**Your goal**
Output exactly the lines from the one with "How do I perform: Open" through the last line of the data below, both included, and nothing more.

**Entries provided**

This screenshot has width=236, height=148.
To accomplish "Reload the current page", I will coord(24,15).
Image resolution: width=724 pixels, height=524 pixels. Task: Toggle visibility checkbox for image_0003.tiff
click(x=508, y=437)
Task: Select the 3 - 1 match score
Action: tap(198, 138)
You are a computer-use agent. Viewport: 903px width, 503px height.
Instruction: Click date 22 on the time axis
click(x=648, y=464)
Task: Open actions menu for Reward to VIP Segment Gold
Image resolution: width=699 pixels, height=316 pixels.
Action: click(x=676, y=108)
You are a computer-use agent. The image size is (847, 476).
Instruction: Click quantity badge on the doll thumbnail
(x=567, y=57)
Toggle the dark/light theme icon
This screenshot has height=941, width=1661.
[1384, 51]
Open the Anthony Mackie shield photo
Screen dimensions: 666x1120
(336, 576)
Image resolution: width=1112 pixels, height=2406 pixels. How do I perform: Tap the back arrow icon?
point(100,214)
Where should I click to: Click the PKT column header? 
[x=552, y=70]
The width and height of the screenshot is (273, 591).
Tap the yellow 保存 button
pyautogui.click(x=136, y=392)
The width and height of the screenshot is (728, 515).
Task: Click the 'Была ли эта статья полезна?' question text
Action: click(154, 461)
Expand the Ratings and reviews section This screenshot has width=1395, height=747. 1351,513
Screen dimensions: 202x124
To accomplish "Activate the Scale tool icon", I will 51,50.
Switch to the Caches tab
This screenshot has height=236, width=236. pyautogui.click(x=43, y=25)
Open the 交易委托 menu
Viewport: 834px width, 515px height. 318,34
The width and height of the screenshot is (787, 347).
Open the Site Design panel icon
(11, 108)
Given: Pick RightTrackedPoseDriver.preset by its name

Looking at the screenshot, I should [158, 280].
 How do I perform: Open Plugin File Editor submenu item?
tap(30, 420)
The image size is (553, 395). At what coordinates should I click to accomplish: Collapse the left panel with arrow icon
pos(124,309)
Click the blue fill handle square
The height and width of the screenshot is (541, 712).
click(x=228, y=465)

**Response**
 How do I perform: Open Plugin File Editor submenu item?
tap(30, 420)
The image size is (553, 395). At what coordinates should I click to accomplish: Collapse the left panel with arrow icon
pos(124,309)
Click the blue fill handle square
The height and width of the screenshot is (541, 712).
click(x=228, y=465)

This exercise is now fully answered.